Family provides first look inside Roxbury shelter for migrants and homeless
Family provides first look inside Roxbury shelter for migrants and homeless 02:37

BOSTON – There has been some controversy surrounding the Melnea Cass Recreational Complex in Roxbury, which was turned from a community center to a shelter as part of the state's Emergency Housing Assistance Program. But for one family, the facility provides one thing – hope.

It's a new home for Keisha Barbosa and her three children. It's one she knows is temporary, but also necessary. 

"She felt nervous and it was difficult," Barbosa told WBZ-TV through an interpreter. "She also said she would have done the impossible to make sure her children have a place to live." 

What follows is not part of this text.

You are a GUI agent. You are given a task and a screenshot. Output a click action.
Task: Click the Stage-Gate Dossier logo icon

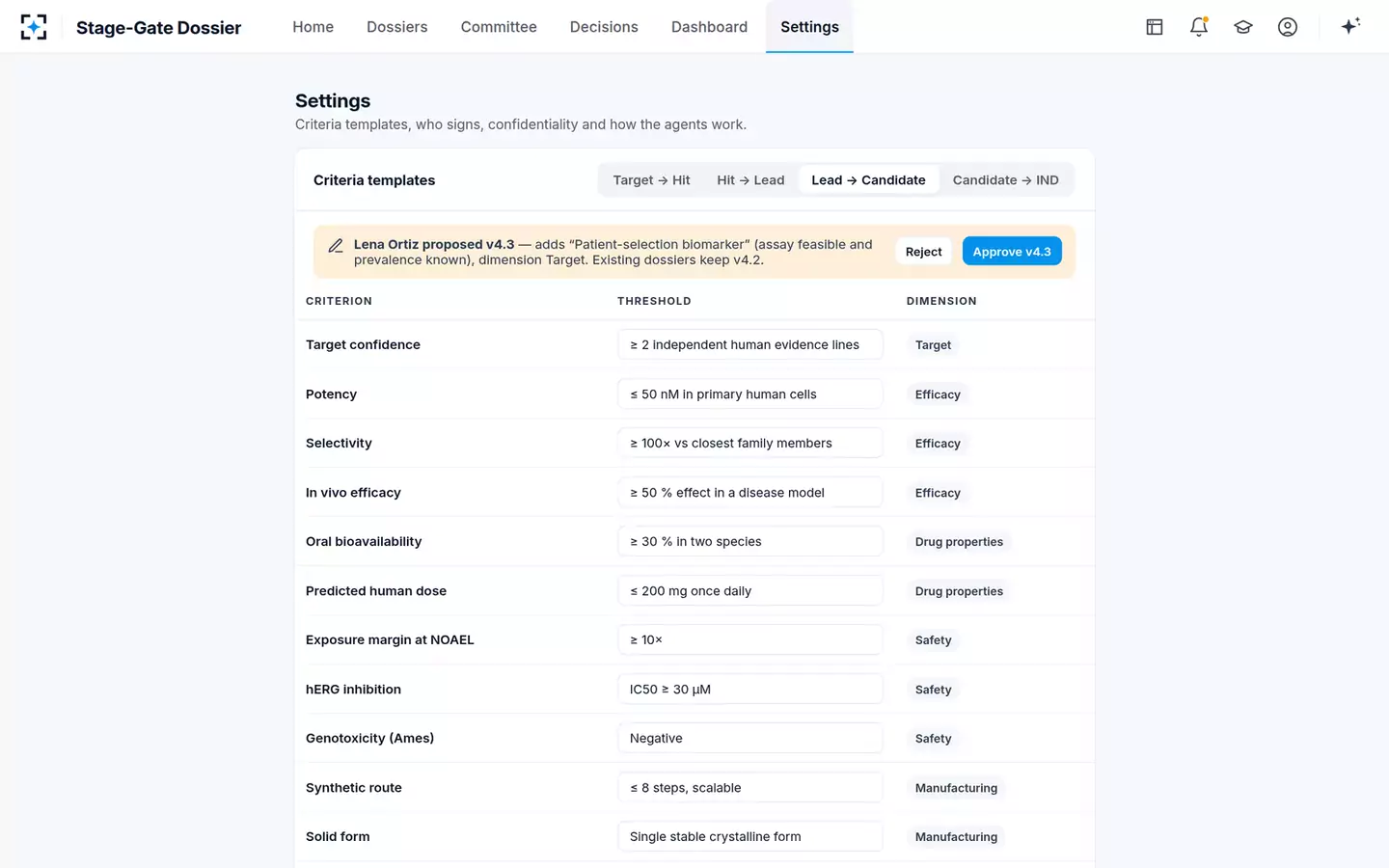click(x=34, y=27)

Barbosa came to the United States in January from Puerto Rico with her 10-year-old daughter, and sons who are three and five years old. When housing with a cousin became too crowded, she learned of space at the complex. 

"Just to be able to experience this like I had my own housing, even if we're all sharing it together," Barbosa said. 

They are in tight quarters with curfews and shared meals in a makeshift cafeteria.

The center opened three weeks ago to help migrant families, but there are U.S. citizens there as well like Barbosa, who wants a better education and healthcare for her children, and a job running her own cleaning service.   

"A lot of the people come here to the United States it's not because 'Oh I'm going to take help from the government.' They want a better life than they had before, to work and provide for their families," she said. 

There are now 312 people, which includes 96 families currently housed there with the idea that it's not long-term housing but a transitional opportunity. 

"We move them into self-sufficiency, provide them with resources to help them get to know a new environment," said Vionette Serrano, operations manager for AMI, which is the service provider at the site. 

Barbosa has seen some of the protests and opposition to the complex being converted to housing and believes it's a misconception.

"The space is being used for a greater purpose of housing all of families that is here right now. It's difficult to understand the protests that are happening," she said.

Barbosa has books and a journal for her daughter Keishliaris, who is now attending a Boston public school and has her own goals. 

"She wants a home," the 10-year-old said through the translator.